ところが、心の自然治癒力を邪魔してしまう要因がある。それは自己否定の回路である。心の世界で自己否定のレールをグルグルと走り始めると、そのルートを修正してくれる存在が現れない限り、自分はもうダメだ、生きている価値がない、という自己否定の終わりなき回路から出られなくなる。自己否定は強化されてしまう。
もし自己否定の回路が浮かんできたら、プツリとハサミで断ち切るように、回路を遮断してみる。悪習慣を断ち切るように。
肯定からしか物語は始まらないのだ。未来を見る。過去はすでに完了し「おさまっている」のだから。
反省は大事だが、自己否定とイコールではない。たとえば、「自分」の心の世界を自分の部屋だと考えてみる。自己否定は、自分の部屋から追い出されるようなものだ。そもそも自分の居場所がなくなってしまう。どんな存在にも、必ず居場所が必要だ。
あなたの居場所を確保するためにも、肯定から、あなたの物語は始まる。
人は自己否定で「まとめる」方法をどこかで学んでしまっている。その思考方法は根本から断ち切る必要がある。人間は他者と共鳴する生き物だ。あなたは他者との共鳴の中で自己否定を学び取ってしまっている。そもそも、学びにも、いい学びと悪い学びがある。一度学んだものでも、悪い学びは捨て去ることが、よりよい学びの一環だ。
そのことをラーニング(learning)に対して、アンラーニング(unlearning)と呼ぶ。日本語で一言で表現するのは難しいが、誤った学びや古くなった学びを捨て去る、という意味だ。人は得ることには熱心になるが、得たものを捨て去ることは意外に難しい。自己否定は、誤った学びとしてアンラーニングするべきことの代表だ。
自己否定は、他者否定とセットになっている。無闇に他者を否定する人は、おそらく自分を否定された被害者でもある。
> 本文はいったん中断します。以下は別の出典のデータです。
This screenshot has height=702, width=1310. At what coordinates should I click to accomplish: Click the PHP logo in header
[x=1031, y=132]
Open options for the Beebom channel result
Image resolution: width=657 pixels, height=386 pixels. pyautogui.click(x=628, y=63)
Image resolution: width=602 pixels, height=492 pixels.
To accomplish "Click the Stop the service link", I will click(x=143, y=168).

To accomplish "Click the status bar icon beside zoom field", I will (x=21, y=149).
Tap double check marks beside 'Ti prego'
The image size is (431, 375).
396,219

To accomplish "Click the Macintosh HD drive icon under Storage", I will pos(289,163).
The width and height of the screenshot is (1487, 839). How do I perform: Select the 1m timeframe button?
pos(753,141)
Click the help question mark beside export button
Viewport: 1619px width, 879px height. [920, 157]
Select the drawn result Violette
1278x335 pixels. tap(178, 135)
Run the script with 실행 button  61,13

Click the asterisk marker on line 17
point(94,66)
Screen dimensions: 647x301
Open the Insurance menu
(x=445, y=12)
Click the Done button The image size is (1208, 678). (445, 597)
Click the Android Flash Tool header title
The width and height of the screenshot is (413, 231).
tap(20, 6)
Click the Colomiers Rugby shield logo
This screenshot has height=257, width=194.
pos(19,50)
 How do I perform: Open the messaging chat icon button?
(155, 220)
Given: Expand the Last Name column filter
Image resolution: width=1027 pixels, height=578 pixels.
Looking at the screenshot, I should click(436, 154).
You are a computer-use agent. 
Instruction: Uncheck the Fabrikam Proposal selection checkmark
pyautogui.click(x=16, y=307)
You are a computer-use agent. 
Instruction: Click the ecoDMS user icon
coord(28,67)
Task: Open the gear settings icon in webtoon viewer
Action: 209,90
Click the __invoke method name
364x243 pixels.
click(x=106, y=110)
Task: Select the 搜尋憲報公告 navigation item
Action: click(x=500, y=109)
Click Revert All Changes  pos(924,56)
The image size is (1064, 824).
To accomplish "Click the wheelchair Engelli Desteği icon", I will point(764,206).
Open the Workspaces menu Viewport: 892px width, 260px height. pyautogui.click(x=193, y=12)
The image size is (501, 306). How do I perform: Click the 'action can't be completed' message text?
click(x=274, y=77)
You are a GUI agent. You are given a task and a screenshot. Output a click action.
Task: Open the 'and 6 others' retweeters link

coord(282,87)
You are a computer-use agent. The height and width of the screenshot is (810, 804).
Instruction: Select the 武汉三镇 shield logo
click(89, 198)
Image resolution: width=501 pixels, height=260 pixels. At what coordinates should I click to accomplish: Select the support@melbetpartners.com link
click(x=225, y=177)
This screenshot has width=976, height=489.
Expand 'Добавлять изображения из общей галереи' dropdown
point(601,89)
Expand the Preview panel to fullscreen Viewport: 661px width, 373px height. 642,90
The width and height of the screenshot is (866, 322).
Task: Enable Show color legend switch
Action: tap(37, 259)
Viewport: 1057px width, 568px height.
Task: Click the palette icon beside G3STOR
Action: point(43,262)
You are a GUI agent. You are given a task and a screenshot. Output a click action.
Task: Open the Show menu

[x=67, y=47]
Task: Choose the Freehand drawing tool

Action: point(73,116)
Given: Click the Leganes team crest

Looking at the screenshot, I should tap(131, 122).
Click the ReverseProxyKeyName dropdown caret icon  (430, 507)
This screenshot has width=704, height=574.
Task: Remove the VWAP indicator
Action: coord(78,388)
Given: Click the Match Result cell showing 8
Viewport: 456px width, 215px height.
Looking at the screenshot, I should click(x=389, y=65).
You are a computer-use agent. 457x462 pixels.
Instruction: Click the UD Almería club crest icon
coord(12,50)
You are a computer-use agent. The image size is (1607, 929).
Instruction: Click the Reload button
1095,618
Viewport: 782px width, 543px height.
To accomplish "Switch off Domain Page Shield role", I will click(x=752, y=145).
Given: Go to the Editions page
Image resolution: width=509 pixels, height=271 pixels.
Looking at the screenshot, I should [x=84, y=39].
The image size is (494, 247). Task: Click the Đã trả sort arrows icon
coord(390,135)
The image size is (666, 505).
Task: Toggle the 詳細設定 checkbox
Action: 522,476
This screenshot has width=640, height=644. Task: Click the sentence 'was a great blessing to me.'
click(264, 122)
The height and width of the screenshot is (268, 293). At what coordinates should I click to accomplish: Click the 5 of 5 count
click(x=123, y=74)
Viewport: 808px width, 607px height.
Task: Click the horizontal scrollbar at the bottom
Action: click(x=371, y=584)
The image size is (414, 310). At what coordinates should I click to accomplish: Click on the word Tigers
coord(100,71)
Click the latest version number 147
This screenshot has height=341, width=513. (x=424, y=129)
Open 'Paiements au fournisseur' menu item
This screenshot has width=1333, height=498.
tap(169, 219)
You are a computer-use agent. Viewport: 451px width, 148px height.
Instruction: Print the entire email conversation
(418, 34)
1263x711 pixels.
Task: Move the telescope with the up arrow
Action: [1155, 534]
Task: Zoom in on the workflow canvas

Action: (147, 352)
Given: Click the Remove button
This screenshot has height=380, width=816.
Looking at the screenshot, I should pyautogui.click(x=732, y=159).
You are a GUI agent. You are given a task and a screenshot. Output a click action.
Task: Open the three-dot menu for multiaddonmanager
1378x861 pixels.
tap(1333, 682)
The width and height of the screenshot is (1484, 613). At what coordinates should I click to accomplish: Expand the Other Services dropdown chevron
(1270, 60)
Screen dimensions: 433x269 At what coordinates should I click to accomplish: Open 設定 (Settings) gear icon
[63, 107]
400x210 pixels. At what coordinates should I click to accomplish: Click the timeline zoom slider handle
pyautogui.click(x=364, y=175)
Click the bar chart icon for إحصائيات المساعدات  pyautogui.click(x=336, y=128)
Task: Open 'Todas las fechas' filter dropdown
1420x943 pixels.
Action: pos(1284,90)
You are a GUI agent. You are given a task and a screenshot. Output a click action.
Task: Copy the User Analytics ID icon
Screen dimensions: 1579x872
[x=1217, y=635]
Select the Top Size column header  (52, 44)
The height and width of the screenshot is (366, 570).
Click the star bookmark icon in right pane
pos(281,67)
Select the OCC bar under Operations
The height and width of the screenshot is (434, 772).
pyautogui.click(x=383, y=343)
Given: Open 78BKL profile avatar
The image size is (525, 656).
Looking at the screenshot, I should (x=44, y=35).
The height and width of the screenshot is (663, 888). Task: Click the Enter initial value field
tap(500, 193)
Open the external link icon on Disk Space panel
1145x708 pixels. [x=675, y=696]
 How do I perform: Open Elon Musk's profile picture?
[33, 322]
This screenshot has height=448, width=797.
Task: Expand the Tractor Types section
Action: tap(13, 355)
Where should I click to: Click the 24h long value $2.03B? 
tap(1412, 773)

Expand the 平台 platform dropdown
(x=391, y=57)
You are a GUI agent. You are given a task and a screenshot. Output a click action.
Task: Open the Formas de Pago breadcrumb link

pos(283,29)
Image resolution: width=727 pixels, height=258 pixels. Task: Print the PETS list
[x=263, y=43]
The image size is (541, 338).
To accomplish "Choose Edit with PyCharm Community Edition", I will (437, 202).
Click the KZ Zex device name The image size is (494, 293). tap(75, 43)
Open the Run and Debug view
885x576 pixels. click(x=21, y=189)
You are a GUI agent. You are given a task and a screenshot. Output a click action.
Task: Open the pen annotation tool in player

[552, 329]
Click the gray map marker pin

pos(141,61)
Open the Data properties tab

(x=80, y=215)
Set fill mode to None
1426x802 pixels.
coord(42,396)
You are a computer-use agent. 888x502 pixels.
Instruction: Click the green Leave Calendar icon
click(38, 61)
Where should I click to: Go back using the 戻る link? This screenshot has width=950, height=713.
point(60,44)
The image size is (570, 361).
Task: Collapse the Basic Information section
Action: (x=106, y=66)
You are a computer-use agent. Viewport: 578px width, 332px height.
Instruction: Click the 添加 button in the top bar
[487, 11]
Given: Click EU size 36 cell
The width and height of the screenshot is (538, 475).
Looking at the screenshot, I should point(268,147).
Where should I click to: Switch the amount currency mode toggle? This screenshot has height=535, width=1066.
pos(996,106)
子どものころ、「あなたはダメな人間だ」「あなたのことは嫌いだ」と言われると、言葉は心のトゲとして刺さったままになっていることがある。心の傷は自然に修復すると述べたが、たとえば家族や友人のように信頼して大好きだった人から否定されたら、心への衝撃は大きい。大人になってもトゲは刺さったままで傷は長く癒えない。
悪意ある催眠術
子どもにとって家族は世界のすべてであり、親から愛されるかどうか、肯定されるか否定されるかは、生存に直結するほど重要だ。親から愛されようと、無意識に思考パターンが醸成され選択されていく。「自分はダメだ」という考えは、すべての負の体験を合理的に説明できるオールマイティーカードとして選択される場合がある。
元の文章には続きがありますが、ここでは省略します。